Who are the crowdworkers?: shifting demographics in mechanical turk

August 31, 2015August 31, 2015 Kurt Luther Leave a comment

Ross, Joel, et al. “Who are the crowdworkers?: shifting demographics in mechanical turk.” CHI’10 Extended Abstracts on Human Factors in Computing Systems. ACM, 2010.

Discussion Leader: Ananya Choudhury

Summary

This paper focusses on how demography of turkers is gradually shifting over a period of time. While previous research by Ipeirotis (2008) suggests worker population based primarily in United States, the study conducted in this paper reveals AMT marketplace becoming significantly international with Indians making up more than one-third of turking population. Based on different criteria like age, annual income, gender, and education this paper gives a comparison between Indian and US turkers.

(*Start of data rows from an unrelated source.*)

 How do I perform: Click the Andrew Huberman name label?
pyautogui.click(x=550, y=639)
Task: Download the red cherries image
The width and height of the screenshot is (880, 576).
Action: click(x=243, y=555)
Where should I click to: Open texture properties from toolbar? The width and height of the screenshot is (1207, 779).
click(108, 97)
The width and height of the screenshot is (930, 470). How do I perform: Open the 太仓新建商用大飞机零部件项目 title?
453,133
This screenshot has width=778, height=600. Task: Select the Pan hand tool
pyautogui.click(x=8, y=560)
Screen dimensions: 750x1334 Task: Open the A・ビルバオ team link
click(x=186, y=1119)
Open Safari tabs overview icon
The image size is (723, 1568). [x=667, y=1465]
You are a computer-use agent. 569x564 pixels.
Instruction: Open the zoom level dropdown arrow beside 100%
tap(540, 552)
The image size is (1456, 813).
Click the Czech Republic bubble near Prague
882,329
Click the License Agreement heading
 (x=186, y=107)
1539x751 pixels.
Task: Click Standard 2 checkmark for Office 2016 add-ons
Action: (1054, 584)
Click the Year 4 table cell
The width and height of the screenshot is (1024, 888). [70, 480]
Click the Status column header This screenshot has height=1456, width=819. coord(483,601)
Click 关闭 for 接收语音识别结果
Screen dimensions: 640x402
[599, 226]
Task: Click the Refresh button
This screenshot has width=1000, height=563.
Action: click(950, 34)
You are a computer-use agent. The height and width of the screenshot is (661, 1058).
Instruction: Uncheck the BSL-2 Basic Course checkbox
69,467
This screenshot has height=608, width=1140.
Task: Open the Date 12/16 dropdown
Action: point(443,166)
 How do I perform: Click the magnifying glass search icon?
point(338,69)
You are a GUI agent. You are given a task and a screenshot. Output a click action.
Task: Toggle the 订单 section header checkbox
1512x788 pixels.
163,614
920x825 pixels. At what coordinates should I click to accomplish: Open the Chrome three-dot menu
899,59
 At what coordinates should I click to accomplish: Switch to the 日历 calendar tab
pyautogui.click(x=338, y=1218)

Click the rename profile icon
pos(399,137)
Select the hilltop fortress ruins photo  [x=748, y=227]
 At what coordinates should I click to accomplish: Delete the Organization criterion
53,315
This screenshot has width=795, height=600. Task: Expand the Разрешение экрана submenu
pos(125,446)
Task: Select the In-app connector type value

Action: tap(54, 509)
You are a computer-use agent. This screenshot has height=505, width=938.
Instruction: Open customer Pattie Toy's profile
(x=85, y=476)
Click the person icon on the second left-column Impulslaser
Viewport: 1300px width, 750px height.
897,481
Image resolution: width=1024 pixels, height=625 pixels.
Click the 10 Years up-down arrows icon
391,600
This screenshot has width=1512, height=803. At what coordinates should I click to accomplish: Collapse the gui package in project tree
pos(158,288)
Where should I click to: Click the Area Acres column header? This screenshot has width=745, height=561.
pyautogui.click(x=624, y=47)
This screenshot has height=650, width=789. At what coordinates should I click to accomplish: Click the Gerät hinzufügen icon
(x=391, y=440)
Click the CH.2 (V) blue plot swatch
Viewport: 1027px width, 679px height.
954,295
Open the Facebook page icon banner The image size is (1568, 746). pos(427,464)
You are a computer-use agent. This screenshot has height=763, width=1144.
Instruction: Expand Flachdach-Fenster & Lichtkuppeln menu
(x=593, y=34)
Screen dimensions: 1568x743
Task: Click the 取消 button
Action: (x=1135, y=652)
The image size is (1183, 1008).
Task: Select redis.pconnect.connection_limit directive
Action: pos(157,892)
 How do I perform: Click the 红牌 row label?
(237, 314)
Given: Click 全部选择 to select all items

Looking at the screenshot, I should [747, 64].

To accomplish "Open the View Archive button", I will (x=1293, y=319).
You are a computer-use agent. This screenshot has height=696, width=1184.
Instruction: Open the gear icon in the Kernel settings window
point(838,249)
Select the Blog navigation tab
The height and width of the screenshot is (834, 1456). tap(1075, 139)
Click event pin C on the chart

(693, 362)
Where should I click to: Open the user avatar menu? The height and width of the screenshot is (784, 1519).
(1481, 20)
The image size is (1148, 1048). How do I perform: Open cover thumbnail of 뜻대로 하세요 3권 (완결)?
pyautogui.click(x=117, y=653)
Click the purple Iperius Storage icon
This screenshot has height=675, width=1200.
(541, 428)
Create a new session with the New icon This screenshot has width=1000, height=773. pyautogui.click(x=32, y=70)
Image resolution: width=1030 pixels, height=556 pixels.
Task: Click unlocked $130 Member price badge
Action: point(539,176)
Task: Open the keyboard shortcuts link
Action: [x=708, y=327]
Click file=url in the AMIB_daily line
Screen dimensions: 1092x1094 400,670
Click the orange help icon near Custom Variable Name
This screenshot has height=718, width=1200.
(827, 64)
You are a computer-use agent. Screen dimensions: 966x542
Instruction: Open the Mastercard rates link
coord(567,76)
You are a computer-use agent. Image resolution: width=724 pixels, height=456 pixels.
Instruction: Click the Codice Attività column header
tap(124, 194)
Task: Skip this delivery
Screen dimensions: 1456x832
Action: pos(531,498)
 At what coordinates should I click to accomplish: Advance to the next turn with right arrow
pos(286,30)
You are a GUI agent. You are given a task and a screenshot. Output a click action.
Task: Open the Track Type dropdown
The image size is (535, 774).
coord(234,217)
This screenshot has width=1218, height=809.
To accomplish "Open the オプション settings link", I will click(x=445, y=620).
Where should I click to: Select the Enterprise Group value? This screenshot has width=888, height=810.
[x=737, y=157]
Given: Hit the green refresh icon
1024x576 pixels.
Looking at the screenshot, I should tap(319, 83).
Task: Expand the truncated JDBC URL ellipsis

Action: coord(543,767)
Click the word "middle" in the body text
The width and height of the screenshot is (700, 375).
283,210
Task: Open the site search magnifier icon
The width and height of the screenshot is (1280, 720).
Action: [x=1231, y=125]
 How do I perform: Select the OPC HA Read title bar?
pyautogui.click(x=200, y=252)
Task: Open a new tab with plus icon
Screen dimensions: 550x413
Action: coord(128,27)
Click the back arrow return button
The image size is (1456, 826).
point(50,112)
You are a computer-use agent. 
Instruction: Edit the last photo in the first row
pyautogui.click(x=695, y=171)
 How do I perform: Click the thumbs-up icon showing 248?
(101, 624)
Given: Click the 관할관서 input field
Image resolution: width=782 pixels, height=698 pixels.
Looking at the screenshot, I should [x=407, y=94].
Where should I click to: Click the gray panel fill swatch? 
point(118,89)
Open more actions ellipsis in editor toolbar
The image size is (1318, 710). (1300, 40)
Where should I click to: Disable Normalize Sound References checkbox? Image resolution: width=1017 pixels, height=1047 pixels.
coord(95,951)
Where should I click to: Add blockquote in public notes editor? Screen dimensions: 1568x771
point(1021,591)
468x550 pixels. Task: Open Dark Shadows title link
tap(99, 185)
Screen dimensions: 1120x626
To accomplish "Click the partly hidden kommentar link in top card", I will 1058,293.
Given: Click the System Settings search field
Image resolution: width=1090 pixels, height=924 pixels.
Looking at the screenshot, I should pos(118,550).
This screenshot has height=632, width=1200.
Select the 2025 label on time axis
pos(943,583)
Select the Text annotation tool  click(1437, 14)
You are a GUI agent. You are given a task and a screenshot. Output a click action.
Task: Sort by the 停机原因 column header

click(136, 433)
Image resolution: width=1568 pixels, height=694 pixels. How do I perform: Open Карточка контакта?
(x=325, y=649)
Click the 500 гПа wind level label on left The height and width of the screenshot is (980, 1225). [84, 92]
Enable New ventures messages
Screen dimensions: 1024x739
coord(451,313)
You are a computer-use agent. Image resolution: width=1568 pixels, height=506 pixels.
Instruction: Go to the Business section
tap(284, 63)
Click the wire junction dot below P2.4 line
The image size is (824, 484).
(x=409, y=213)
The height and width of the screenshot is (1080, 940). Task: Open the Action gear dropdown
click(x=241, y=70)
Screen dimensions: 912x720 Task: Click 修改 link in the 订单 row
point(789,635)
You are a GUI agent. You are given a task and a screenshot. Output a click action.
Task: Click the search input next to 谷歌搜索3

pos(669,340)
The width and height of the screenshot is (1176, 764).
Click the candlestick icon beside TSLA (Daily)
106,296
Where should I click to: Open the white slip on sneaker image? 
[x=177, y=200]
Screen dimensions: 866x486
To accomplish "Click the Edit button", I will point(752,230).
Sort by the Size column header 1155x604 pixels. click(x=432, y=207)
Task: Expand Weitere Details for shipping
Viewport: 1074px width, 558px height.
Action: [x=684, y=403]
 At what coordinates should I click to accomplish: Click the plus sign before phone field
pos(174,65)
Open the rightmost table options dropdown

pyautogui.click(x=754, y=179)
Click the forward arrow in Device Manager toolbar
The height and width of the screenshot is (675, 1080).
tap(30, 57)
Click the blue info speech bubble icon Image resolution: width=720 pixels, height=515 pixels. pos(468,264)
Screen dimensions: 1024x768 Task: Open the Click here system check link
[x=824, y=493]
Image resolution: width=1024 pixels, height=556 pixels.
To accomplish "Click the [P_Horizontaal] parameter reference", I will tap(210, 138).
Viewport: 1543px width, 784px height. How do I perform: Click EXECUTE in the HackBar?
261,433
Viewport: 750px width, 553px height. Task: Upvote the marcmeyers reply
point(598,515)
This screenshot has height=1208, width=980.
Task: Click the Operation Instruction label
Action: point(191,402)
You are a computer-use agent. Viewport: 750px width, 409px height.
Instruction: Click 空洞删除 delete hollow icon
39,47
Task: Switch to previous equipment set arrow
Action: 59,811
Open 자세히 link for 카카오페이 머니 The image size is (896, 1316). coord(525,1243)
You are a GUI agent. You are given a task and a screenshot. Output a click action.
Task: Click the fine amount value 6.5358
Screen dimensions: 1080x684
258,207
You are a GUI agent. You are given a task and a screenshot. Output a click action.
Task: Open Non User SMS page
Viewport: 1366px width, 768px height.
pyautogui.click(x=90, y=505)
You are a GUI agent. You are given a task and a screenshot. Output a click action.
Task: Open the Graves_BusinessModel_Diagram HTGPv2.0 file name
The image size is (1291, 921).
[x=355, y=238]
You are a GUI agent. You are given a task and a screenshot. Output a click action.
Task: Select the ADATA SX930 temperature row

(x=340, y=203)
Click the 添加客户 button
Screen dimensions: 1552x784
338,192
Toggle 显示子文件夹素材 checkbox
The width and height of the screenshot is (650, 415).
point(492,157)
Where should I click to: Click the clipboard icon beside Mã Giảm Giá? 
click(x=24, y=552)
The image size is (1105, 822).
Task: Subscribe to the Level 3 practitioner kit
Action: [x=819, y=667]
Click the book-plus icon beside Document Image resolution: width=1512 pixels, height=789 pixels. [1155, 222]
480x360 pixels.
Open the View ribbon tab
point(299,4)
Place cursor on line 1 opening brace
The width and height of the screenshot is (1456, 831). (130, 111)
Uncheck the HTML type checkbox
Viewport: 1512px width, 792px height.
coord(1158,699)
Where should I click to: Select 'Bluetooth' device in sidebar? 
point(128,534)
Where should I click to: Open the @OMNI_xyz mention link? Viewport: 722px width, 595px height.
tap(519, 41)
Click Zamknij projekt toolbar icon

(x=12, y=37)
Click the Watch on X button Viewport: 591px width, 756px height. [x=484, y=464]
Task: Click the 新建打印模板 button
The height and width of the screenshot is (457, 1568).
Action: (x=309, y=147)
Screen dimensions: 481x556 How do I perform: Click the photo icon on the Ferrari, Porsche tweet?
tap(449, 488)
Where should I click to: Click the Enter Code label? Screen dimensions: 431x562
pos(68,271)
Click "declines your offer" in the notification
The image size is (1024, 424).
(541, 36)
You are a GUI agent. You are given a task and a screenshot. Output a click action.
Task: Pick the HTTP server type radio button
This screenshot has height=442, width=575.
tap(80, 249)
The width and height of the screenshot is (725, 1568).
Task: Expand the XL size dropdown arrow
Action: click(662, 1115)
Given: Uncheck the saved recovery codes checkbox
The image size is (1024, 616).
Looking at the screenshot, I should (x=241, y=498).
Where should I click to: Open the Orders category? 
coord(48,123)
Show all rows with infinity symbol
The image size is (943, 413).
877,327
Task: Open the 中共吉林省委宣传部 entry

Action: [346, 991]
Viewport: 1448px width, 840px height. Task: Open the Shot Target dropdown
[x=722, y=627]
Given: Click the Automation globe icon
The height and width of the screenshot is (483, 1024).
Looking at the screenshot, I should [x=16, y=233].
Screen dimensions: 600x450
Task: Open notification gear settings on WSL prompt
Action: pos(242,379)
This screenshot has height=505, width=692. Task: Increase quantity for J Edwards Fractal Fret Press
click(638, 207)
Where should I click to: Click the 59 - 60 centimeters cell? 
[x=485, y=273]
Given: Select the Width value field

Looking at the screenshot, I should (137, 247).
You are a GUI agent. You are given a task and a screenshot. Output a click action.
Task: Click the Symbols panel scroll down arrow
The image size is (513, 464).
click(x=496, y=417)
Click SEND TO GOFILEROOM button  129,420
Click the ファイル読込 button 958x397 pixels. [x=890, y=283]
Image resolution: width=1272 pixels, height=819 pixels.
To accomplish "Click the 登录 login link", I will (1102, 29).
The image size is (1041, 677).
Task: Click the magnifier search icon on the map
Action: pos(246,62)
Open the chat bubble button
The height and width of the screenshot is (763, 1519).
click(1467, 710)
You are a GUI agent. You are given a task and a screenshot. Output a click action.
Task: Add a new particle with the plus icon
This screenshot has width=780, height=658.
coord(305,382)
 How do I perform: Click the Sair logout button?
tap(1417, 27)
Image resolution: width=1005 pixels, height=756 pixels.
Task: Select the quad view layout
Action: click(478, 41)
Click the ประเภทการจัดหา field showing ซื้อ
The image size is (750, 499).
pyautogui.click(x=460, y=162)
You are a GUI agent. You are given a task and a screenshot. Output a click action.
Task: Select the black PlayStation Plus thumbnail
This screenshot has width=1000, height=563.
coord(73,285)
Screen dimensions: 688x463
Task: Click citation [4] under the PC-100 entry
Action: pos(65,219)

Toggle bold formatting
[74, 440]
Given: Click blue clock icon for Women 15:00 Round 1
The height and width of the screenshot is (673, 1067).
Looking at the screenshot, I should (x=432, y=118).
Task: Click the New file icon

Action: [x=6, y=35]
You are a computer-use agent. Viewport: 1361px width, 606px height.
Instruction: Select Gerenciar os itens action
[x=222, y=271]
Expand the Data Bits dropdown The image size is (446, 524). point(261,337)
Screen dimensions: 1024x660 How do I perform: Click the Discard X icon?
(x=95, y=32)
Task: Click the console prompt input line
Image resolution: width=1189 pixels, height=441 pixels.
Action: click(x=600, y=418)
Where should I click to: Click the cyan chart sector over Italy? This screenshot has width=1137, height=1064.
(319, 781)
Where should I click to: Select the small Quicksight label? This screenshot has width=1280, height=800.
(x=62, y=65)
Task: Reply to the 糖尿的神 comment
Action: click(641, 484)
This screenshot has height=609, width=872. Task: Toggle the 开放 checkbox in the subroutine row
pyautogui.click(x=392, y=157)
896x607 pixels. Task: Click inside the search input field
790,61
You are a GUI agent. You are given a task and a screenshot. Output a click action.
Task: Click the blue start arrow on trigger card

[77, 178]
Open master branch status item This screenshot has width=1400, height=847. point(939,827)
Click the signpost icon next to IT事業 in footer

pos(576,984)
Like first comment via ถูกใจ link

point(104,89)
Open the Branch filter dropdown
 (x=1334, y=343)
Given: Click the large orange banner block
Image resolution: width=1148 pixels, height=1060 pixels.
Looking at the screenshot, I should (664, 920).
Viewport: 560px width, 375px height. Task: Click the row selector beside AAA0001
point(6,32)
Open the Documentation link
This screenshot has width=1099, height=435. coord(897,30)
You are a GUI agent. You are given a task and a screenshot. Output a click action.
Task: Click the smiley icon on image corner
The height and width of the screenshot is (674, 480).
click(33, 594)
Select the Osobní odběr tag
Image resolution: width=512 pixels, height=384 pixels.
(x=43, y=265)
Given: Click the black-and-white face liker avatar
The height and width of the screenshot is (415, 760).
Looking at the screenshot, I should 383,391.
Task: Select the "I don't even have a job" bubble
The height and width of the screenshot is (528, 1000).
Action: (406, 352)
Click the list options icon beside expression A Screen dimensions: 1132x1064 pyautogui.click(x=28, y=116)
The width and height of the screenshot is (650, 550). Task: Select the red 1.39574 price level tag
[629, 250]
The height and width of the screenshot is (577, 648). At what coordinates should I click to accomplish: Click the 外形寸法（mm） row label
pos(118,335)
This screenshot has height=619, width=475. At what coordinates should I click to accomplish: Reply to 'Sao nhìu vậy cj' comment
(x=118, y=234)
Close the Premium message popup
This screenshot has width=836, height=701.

The study shows an increase in the number of highly educated, young, male Indian turkers compared to that in US. The results also tell that for most turkers (both in India and US) turking is an extra source of income, while for a significant number of Indian turkers turking is sometimes or always necessary to meet basic needs. Finally, based on these results the paper raises a few open-ended questions on ethics and authenticity of the data collected.

Reflection

This paper paints a pretty clear picture on who these turkers are. As mentioned in the paper, knowing turkers will help analyze survey results better. However I feel when data is collected in exchange of monetary benefits, the goal of a responder may shift from providing honest opinions to providing responses that will guarantee maximum benefits. Cultural background of turkers also play an important role. As mentioned in the paper, Indians are culturally more reluctant to present themselves as unemployed. If there is a tendency among Indians to not reveal their actual employment status, then the statistics provided in Figure 5 and 6 might not be accurate. This questions the credibility of turkers or data collected through mediums like AMT and analysis performed on these datasets. So knowing turkers may help analyzing data better, but if the knowledge per se is not accurate then how will it help the analysis?

Questions

Do you think knowing backgrounds of the workers will help researchers analysis data better?
Do you think collecting data in exchange of monetary benefits is the best way? What other ways can we devise so that we gather more genuine responses?
Is AMT or similar crowdsourcing mediums the right channel to collect survey data that cannot be validated? Can micro-volunteering be a better way to collect such information?
What is the reason that worker demography comprises of mostly Indians and Americans? Why is rest of the world still under-represented?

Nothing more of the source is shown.